Rewrite everything from "The first lady, who" down to "some in Africa." in the article on the Gates Foundation poverty report, putting "widely criticized" in place of "roundly criticized".

● EXCERPT TO READ:
——
Decades of progress in the global war against poverty could stall as population growth surges in some of the world’s poorest regions, the Bill and Melinda Gates Foundation warns in a new report that calls for boosting investments in health and education in Africa.
The annual Goalkeepers Data Report tracks progress across the globe on 18 of the United Nations’ Sustainable Development Goals, including child and maternal deaths, access to contraceptives, malaria rates and sanitation.
Timed for release as world leaders convene at the United Nations General Assembly in New York this week, the report also is released as First Lady Melania Trump prepares for her first trip to Africa next month. Her visit could be a valuable assist, Bill Gates told reporters on a conference call.
“It’s fantastic when we can get as many of the people who are thinking about these issues, who can bring visibility to these issues, to visit Africa,” said Gates, who noted that the first lady’s visit comes on the heels of recent tours by German chancellor Angela Merkel, British Prime Minister Theresa May and French President Emmanuel Macron.
“Whenever these trips are taking place we do our best to make sure that some of the challenges and some of the progress gets highlighted,” Gates said.
The foundation report argues that gains in lifting millions out of persistent poverty in China and India could be eclipsed by burgeoning birth rates in the poorest countries, particularly in sub-Saharan Africa.
“The world’s priority for the next three decades should be a third wave of poverty reduction in Africa,” Bill and Melinda Gates write in the report. “To continue improving the human condition, our task now is to help create opportunities in Africa’s fastest-growing, poorest countries.”
According to the report, the continent’s population is projected to nearly double in size by 2050. More than 40 percent of the extremely poor will live in just two countries: Democratic Republic of the Congo and Nigeria.
Trump’s Africa visit will be her first solo international trip. The White House has not yet announced her itinerary, but Trump said in a written statement that she’s interested in learning about the issues that confront children living on the continent. She said she also looks forward to highlighting successful humanitarian work and development programs.
The first lady, who has sought to highlight the well-being of children, plans to travel without President Donald Trump, who was roundly criticized for using the word “shithole” to refer to several countries, including some in Africa.
SInce its launch in 2000, the foundation established by the Microsoft founder and his wife has invested more than $15 billion in projects relevant to Africa. The foundation has also been active in Central and South America and the Caribbean, including supporting efforts in Haiti to combat tropical diseases such as lymphatic filariasis, commonly known as elephantiasis.
Gates said he is optimistic that the world can continue to make gains, despite dire warnings in the report.
——
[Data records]
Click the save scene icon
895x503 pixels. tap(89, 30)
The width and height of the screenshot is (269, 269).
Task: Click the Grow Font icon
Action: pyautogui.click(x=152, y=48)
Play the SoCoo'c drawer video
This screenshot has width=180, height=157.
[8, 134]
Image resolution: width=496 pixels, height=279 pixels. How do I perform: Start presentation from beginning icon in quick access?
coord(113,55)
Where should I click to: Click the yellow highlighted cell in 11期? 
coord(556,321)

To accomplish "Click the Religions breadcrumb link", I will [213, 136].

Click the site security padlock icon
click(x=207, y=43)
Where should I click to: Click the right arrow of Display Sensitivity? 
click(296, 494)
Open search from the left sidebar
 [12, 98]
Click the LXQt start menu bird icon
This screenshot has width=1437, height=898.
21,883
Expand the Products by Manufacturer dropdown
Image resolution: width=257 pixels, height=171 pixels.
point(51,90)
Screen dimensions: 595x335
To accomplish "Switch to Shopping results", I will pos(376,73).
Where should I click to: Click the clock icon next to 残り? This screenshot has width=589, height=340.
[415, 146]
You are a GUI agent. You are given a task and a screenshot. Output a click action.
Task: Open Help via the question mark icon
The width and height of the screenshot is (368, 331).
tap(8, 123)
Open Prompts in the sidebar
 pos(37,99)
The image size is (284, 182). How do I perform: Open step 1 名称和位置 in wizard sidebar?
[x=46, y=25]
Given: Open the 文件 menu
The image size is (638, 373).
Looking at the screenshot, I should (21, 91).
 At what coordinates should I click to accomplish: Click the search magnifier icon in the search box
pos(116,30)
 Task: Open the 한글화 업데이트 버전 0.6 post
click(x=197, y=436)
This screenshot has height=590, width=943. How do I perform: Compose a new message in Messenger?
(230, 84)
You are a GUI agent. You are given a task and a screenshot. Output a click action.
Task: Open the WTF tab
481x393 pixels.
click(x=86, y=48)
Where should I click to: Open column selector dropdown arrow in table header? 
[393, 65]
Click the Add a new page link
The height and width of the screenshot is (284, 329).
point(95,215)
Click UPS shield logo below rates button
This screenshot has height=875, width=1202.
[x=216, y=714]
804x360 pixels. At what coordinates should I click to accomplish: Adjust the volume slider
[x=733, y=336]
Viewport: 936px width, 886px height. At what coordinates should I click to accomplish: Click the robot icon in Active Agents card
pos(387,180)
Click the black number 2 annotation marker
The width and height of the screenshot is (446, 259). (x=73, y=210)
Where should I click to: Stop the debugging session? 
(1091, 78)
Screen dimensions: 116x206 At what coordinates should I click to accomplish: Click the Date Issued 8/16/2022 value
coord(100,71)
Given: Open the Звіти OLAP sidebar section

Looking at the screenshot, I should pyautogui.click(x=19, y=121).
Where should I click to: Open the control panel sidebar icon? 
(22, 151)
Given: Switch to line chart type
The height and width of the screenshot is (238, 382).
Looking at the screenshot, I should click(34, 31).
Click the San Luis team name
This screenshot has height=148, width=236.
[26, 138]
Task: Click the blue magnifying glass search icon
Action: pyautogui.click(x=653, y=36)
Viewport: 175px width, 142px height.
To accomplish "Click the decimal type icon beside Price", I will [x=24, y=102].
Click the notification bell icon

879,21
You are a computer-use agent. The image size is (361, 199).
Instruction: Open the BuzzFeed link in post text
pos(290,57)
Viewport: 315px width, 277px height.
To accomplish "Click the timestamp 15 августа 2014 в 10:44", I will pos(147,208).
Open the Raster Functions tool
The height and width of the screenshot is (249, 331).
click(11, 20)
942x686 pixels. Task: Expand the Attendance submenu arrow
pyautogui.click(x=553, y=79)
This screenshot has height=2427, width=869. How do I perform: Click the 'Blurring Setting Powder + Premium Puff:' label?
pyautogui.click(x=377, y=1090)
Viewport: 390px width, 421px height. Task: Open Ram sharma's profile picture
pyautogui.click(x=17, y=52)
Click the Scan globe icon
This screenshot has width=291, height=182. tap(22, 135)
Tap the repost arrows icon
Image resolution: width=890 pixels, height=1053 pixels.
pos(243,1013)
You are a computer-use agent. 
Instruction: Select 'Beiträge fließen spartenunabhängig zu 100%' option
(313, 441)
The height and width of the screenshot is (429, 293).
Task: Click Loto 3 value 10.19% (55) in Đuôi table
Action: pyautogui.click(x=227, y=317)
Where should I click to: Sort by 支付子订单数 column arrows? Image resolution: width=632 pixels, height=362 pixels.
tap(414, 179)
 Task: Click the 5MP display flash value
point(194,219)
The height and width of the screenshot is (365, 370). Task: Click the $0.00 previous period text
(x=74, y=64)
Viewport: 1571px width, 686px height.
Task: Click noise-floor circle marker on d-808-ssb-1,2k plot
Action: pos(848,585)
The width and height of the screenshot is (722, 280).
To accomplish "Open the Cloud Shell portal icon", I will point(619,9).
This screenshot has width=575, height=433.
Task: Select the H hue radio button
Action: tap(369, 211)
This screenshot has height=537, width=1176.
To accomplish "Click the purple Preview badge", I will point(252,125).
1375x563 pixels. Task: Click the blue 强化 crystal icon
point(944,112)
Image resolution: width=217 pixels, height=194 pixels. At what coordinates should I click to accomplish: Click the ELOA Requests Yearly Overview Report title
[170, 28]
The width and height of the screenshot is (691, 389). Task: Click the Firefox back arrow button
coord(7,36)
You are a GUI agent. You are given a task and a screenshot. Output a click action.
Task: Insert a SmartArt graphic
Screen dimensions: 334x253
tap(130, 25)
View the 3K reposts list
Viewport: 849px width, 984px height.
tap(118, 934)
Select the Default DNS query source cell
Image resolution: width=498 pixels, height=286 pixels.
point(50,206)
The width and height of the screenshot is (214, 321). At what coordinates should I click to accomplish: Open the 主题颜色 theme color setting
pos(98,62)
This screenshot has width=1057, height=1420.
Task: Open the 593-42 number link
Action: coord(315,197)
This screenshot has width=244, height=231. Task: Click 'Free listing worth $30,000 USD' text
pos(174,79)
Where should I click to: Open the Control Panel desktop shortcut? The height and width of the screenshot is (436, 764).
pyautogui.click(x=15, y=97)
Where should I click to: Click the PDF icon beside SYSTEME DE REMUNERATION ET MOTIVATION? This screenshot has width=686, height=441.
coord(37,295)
——
● SOLVED EXERCISE:
The first lady, who has sought to highlight the well-being of children, plans to travel without President Donald Trump, who was widely criticized for using the word “shithole” to refer to several countries, including some in Africa.